David Honig is a Staff Writer for the Harvard International Review.

When Israel carved out a nine-mile security zone in south Lebanon in 1978, it could not have imagined that its forces would still be there in 1997. Nearly 20 years have passed, and Israel still finds itself mired in what one popular Israeli newspaper described as "our little Vietnam." This description is not far from the truth. Recently, the Israeli Defense Force (IDF) has had significant difficulty dealing with its principle nemesis, the Iranian-backed and Syrian-sponsored Hizbullah. Furthermore, human tragedies such as the shelling of the Qana refugee compound which killed scores of Lebanese civilians in April, 1996, and the helicopter crash which killed 74 IDF servicemen en route to Lebanon in February, 1997, have forced Israelis to question openly the wisdom of remaining in Lebanon.

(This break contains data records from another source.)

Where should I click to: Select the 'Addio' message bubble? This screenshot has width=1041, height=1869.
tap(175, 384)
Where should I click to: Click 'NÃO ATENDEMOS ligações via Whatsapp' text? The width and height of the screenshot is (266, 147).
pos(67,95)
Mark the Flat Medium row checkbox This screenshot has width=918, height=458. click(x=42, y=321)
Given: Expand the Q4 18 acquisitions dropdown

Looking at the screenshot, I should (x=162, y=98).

Israel's presence in Lebanon began in 1978 when columns of IDF armor rumbled across the border in an effort to uproot the Palestinian Liberation Organization (PLO), which had been using southern Lebanon as a spring-board for launching terror attacks on Israel. The IDF halted its advance about 40 miles outside Israel at the Litani River, and then began to pull back. Instead of withdrawing all the way to the border, however, the IDF took up positions along a nine-mile, self-proclaimed security zone designed to thwart future infiltration into Israel by the PLO and other Palestinian forces. While there, Israel recruited local Maronite Christians and formed the South Lebanese Army (SLA), a proxy militia which to this day patrols the security zone alongside the IDF. Although Israel's fullscale invasion of Lebanon in 1982 successfully expelled the PLO, the IDF's continued presence prompted the formation of new anti-Israel groups like Hizbullah, or Party of God. With Iranian monetary and military backing and Syrian support, the Party of God has proven itself to be a far deadlier enemy than the PLO ever was.

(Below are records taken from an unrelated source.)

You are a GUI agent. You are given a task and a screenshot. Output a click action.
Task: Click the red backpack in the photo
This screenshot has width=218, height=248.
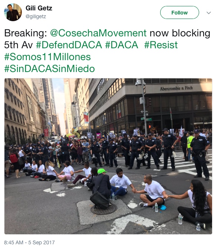click(14, 158)
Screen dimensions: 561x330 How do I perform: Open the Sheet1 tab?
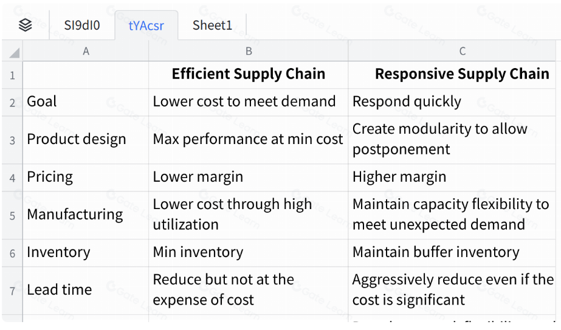click(212, 25)
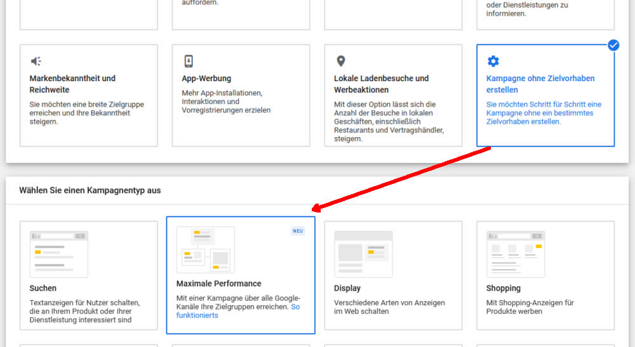
Task: Choose Lokale Ladenbesuche und Werbeaktionen goal
Action: pyautogui.click(x=381, y=84)
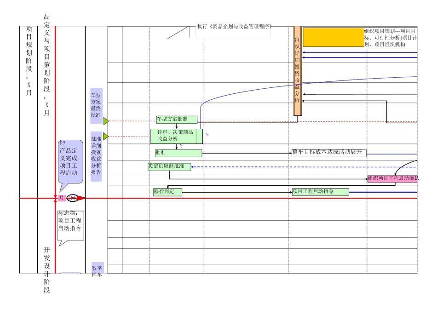Select the 整车目标成本达成活动展开 box

(x=328, y=153)
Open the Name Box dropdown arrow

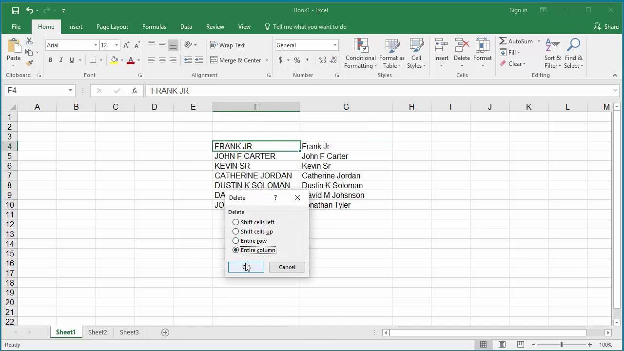(x=70, y=91)
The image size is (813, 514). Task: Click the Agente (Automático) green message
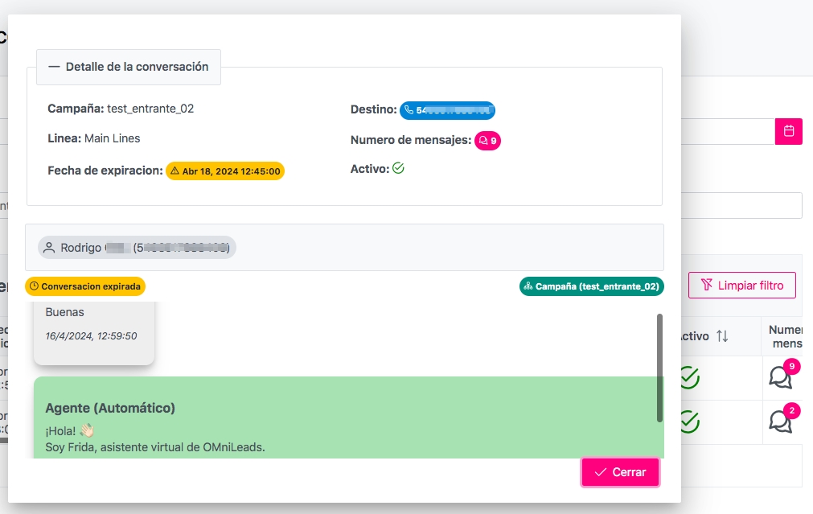(346, 418)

This support from outside of the country has made South Lebanon and the security zone a staging ground for clashes between Hizbullah and IDF and its SLA allies. Hizbullah receives a third of Iran's total foreign aid funds and is trained by its elite Republican Guards. The Party of God also receives logistical and political support form Syria, the de-facto controller of Lebanon. In turn, Hizbullah has been used by Syria to pressure Israel to return the Golan Heights, a strategic mountain range Israel captured from Syria in the June 1967 war. The volatility of south Lebanon is especially dangerous because it can very easily bring Israel and Syria into direct conflict.

A Losing Battle

Israel has now found itself engaged in a low-intensity, protracted war with Hizbullah that seems to get more perilous as the conflict progresses. Just last year, approximately 30 IDF soldiers died and scores more were injured as a result of clashes with Hizbullah guerrillas. As the conflict drags on, it has become clear to Israeli military planners that Hizbullah has made significant gains in training, weapons sophistication, and overall fighting capability.

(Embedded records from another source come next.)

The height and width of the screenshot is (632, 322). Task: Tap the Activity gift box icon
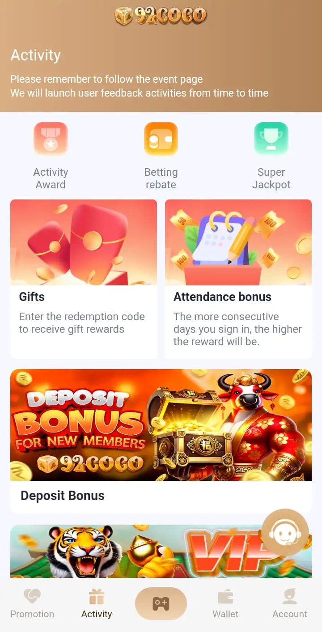[97, 597]
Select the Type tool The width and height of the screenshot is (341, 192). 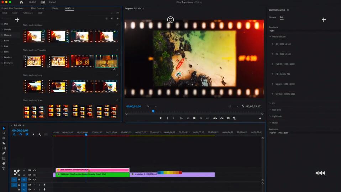(4, 168)
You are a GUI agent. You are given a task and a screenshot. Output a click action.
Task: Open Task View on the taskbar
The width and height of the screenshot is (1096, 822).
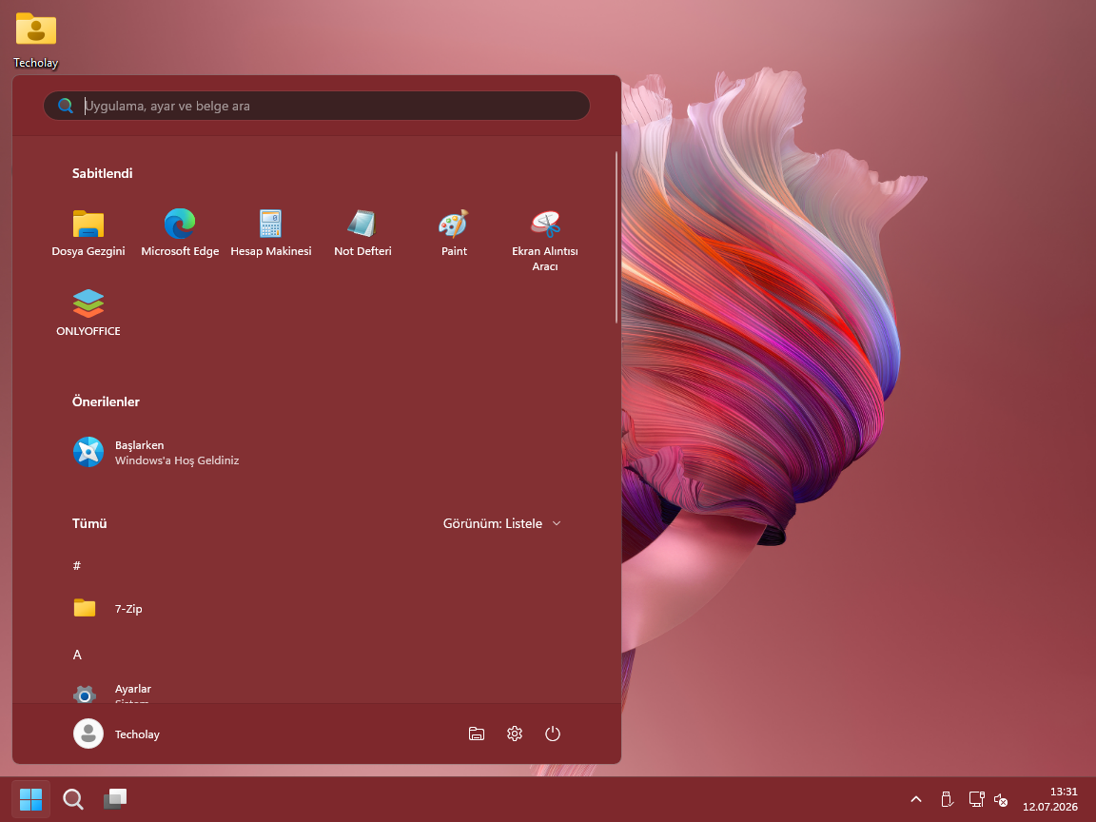click(115, 799)
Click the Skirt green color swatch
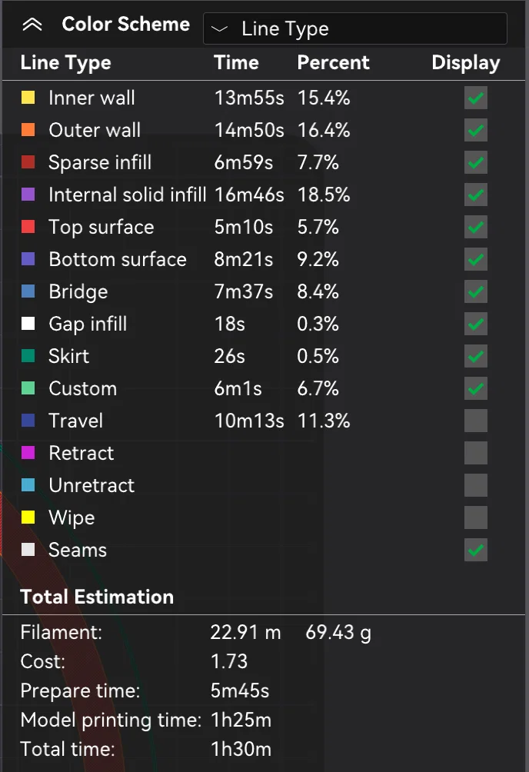This screenshot has width=529, height=772. pyautogui.click(x=28, y=356)
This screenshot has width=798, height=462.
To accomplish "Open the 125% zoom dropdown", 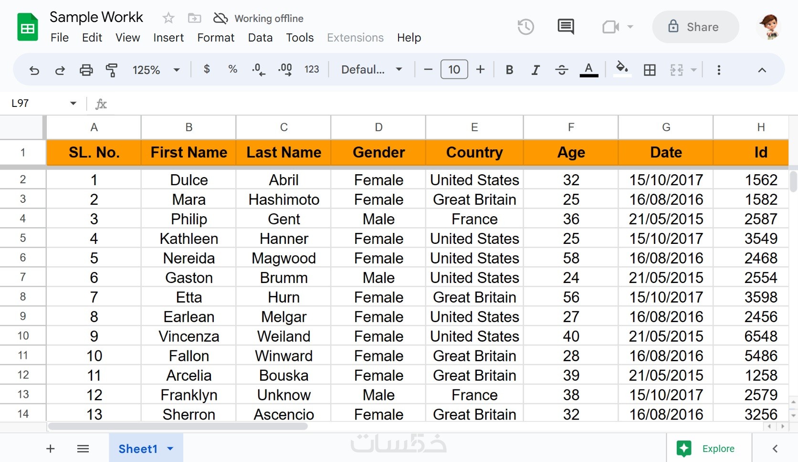I will [156, 70].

Not only is Israel sustaining losses on the battlefield, but the circumstances of the conflict also preclude it from ever achieving victory. The zone is designed to give the IDF strength in depth, a strategy which relies on geographic land-mass and not necessarily on fighting superiority to secure Israel's north. This battle tactic forces the IDF to take up static defensive positions, an order of battle ill suited for an army configured to execute rapid attack patterns. Regardless of the IDF's fighting design, taking up static defensive posts in any war is a disadvantaged position because it imposes a reactive and not a proactive battle strategy; it is the enemy who determines when and where the fighting takes place. From the very outset, the IDF finds itself in a war difficult to win.

Israel's predicament is further compounded by the psychological dimensions of the conflict. …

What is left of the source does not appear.